Thursday, May 3, 2012

Drama in the Woods: 2004 G & WC Invitational

(The dogs are taking a little break for a few days as I will not be able to get to any other trials this spring.  So I thought I'd post this article from the Summer 2004 Issue of Field Trial Magazine.  The first issue of Pointing Dog Journal with the Field Trial Supplement will have an article on the 2012 Invitational and more.)

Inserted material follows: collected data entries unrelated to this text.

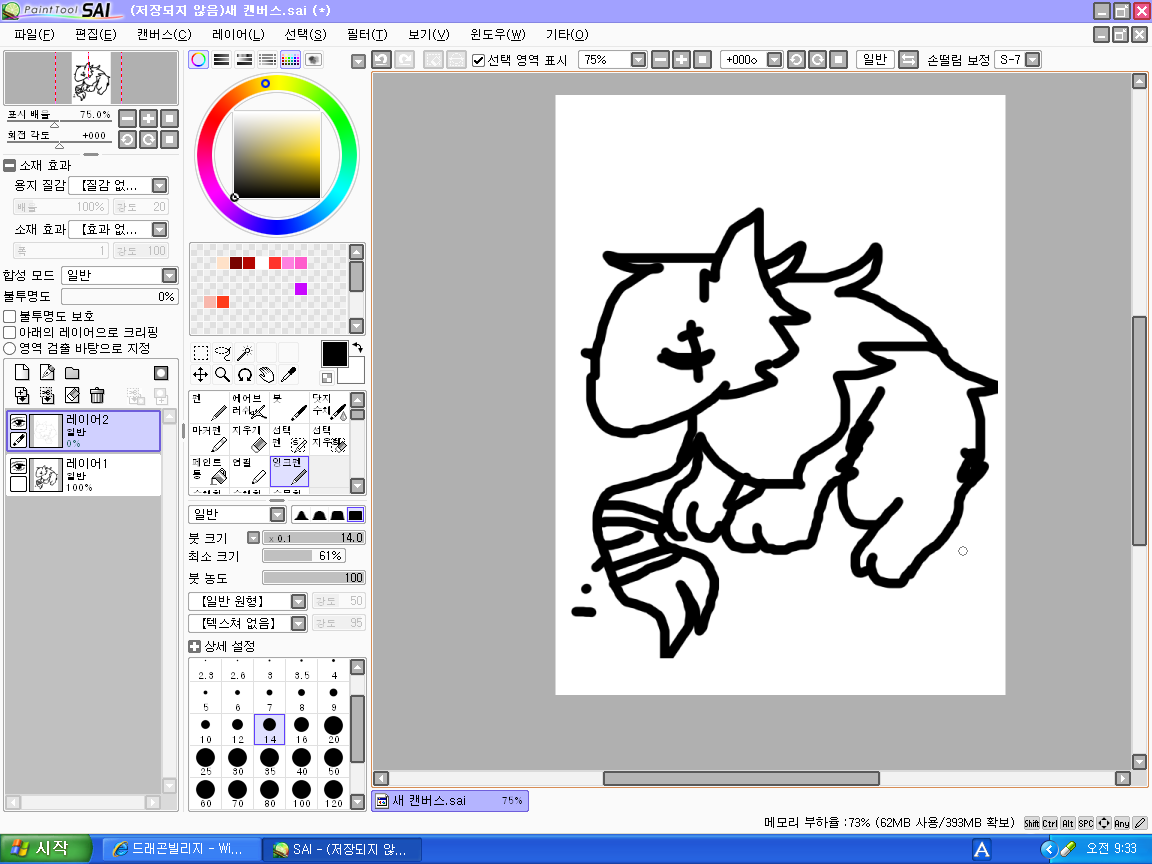Enable the 불투명도 보호 checkbox

click(10, 316)
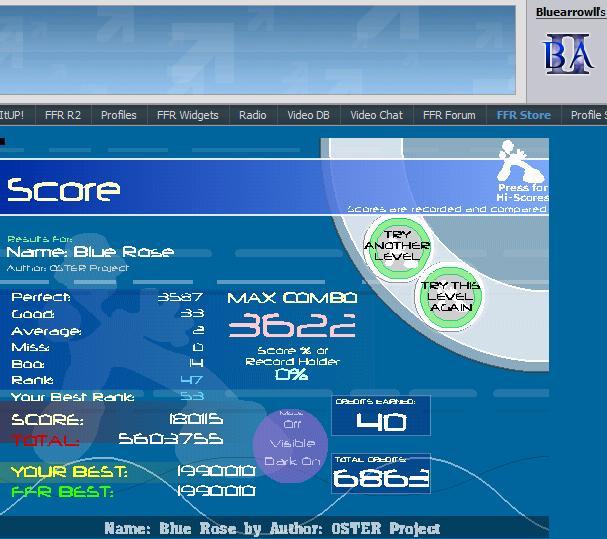607x539 pixels.
Task: Click the Credits Earned box
Action: tap(381, 416)
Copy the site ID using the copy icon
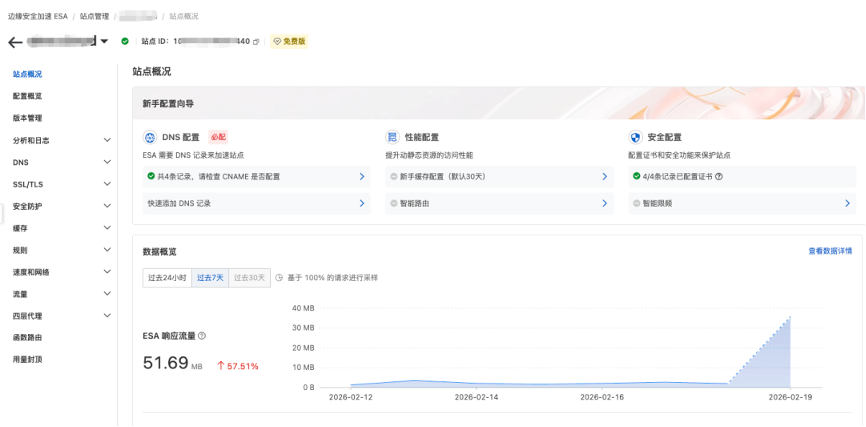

Pioneer Will and Centerfold Rose posed for the win picture
at the 2004 Grouse and Woodcock Invitational
Maybe the toughest field trials to win are the invitational events.  They all follow a similar format.  The best dogs on the various circuits are invited to participate in an invitational based on the points they acquire during the qualifying stakes of the previous season or year.  The Quail Invitational, the Shooting Dog Invitational, the corresponding amateur invitationals, as well as a number of others all require a dog to perform for at least an hour on three consecutive days to be named winner.  A number of dogs can come out in a single event and put down a winning performance, but to do it for three days in a row requires something special.
      On April 7, 8, and 9, 2004, 16 of the previous year’s best grouse and woodcock dogs converged on the storied Gladwin Field Trial Grounds in central Michigan to compete in the 14th running of the Grouse and Woodcock Invitational.  And there were stories within stories.   In the woods, amateurs hold their own with the professional trainers.  Six pros brought nine of the dogs to the event, while seven amateurs and their dogs came from Maine, Rhode Island, Pennsylvania, and Michigan to compete.  Joe McCarl made his first appearance as a pro with two entries – Hard Driving Bev, the 2003 Grand National Grouse Champion, and Hard Driving Duke.  Young Michigan pro, Vance Butler won his first championship in Minnesota last fall and brought Roger Bryant’s Modaka’s Jazzy Jeff to the line.  Dave Hughes, who has dominated the woods in the past, but is now feeling the pressure from younger handlers, qualified two setters from his string.  One of those vying with Hughes as the top handler in the woods is Robert Ecker of Pennsylvania who had two dogs invited for owner Phil Gould – the setter Taz and the pointer Eldorado.
      As many know, the woods are the last venue where setters outnumber pointers and this was the case with this year’s Invitational where the entry included nine setters and seven pointers.  Among the pointers was one of the year’s most amazing stories.  Wynot Ace had won both the National Amateur Grouse and the International Amateur Woodcock Championships in the fall of 2003 as a derby.  At 20 months of age last fall, he is the youngest dog to win a national amateur championship.  When he came to the line at the Invitational, Ace had reached the ripe old age of 26 months. 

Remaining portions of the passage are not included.